### TASK ITEM
Take the records below and print them verbatim up to and including the line that carries "This screenshot has width=1082, height=1460.".

### DATASET CONTENT
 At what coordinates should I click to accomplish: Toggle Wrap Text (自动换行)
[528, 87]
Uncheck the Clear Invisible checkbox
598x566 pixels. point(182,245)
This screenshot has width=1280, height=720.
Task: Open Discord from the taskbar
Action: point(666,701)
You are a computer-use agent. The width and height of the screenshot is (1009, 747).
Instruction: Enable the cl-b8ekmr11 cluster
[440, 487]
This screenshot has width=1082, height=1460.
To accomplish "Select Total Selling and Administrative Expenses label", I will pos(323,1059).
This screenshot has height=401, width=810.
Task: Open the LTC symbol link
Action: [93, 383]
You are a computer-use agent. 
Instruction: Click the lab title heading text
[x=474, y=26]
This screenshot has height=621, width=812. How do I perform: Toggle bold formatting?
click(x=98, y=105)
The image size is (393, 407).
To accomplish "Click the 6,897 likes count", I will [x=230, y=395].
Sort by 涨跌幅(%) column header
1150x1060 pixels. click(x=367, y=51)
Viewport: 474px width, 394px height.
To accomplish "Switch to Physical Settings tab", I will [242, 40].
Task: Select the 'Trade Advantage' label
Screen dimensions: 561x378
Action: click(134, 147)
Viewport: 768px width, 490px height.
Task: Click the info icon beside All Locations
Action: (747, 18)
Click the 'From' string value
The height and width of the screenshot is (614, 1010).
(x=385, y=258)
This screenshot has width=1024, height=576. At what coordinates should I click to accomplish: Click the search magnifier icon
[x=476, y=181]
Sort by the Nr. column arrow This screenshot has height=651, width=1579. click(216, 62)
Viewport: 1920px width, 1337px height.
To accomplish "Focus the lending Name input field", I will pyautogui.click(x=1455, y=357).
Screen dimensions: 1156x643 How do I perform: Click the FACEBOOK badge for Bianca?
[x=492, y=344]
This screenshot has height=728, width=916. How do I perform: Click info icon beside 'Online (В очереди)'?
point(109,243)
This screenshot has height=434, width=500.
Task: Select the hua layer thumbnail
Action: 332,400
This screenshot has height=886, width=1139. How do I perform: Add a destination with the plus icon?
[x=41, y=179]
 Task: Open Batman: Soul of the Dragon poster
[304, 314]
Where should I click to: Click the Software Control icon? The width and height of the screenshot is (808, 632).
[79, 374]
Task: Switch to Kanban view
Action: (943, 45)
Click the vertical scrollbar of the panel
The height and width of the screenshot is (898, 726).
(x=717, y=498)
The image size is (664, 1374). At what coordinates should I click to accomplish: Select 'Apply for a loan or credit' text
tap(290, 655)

### EXERCISE ANSWER
 At what coordinates should I click to accomplish: Toggle Wrap Text (自动换行)
[528, 87]
Uncheck the Clear Invisible checkbox
598x566 pixels. point(182,245)
This screenshot has width=1280, height=720.
Task: Open Discord from the taskbar
Action: point(666,701)
You are a computer-use agent. The width and height of the screenshot is (1009, 747).
Instruction: Enable the cl-b8ekmr11 cluster
[440, 487]
This screenshot has width=1082, height=1460.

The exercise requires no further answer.